**ACTIVITY A**
Could you quote the passage of the court opinion below word for word, starting at the words "The Court specifically" and ending after the words "State of Mississippi."?
[EXCERPT — start]
The Court specifically denied the individual plaintiffs the relief of hiring, training, and back pay, and denied the affirmative relief of requiring the defendants to increase the number of black officers by minority preference on a racial quota system, to the end that the percentage of blacks on the Patrol does not significantly differ from the percentage of blacks in the population of the State of Mississippi.
The question before us is whether the District Court was required to afford the affirmative relief as a matter of law.

Relief as to Individuals

 The decision as to whether the individual plaintiffs were legally entitled to affirmative relief turns on whether or not the Court was clearly erroneous in finding that at the time that plaintiffs sought application forms in June, 1970, they were denied the requested forms because of an employment freeze or embargo caused by budgetary problems and were not denied these forms because of their race. The plaintiffs argue that once it was determined defendants were guilty of a pattern and practice of racial discrimination in hiring and employment practices, the defendants must show by clear and convincing evidence that the action was taken for other than racial reasons. The plaintiffs argue that the findings of the Court are not insulated from a full re*963view by the clearly erroneous standard because the Court applied the wrong legal standard. This argument is not without some difficulty. We think, however, that the plaintiffs misconceive the force of their figures. Once the state proved that there was an embargo on hiring at the time the plaintiffs sought to apply, i. e., that no one was hired, black or white, because of budgetary reasons, then the prima facie case of discrimination fades for that period of time. The essence of the case is whether the plaintiffs did not get jobs because of their race. The court having determined that no one got jobs during the period involved simply means that the plaintiffs would not have gotten the jobs had they been white. This being the case, they cannot now obtain employment, back pay, and other benefits as if they would have received jobs, but for their race. The evidence concerning the embargo was conflicting, but once the credibility choices were resolved by the District Court, we cannot hold that the Court’s decision was clearly erroneous. The plaintiffs were told to return for applications in September, 1970, at which time the embargo would be lifted. They did not do this, even though advised by an attorney to do so. The evidence is not sufficient to conclude that they would now be working for the Department had they been white, which would seem to be a sine qua non for the relief they request.
[EXCERPT — finish]
[RECORDS — start]
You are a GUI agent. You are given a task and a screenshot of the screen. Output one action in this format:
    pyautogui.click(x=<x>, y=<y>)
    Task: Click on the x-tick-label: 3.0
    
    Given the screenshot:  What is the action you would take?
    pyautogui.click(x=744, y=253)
[RECORDS — finish]
[RECORDS — start]
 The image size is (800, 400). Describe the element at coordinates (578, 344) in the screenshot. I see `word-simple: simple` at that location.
[RECORDS — finish]
[RECORDS — start]
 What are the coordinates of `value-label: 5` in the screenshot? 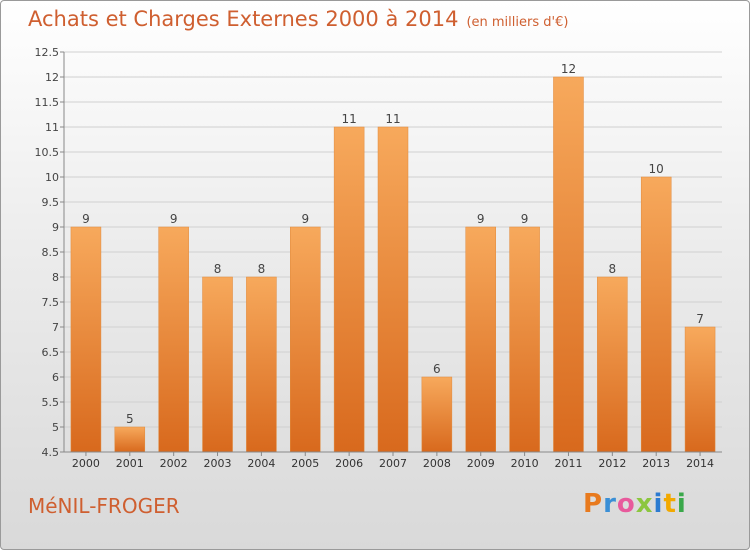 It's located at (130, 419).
[RECORDS — finish]
**ACTIVITY B**
Would you print the lines of the listing above verbatim, beginning with the line that has "You are a GUI" and ending after the line that has "pyautogui.click(x=744, y=253)", both lines included?

**TASK RESPONSE A**
The Court specifically denied the individual plaintiffs the relief of hiring, training, and back pay, and denied the affirmative relief of requiring the defendants to increase the number of black officers by minority preference on a racial quota system, to the end that the percentage of blacks on the Patrol does not significantly differ from the percentage of blacks in the population of the State of Mississippi.

**TASK RESPONSE B**
You are a GUI agent. You are given a task and a screenshot of the screen. Output one action in this format:
    pyautogui.click(x=<x>, y=<y>)
    Task: Click on the x-tick-label: 3.0
    
    Given the screenshot:  What is the action you would take?
    pyautogui.click(x=744, y=253)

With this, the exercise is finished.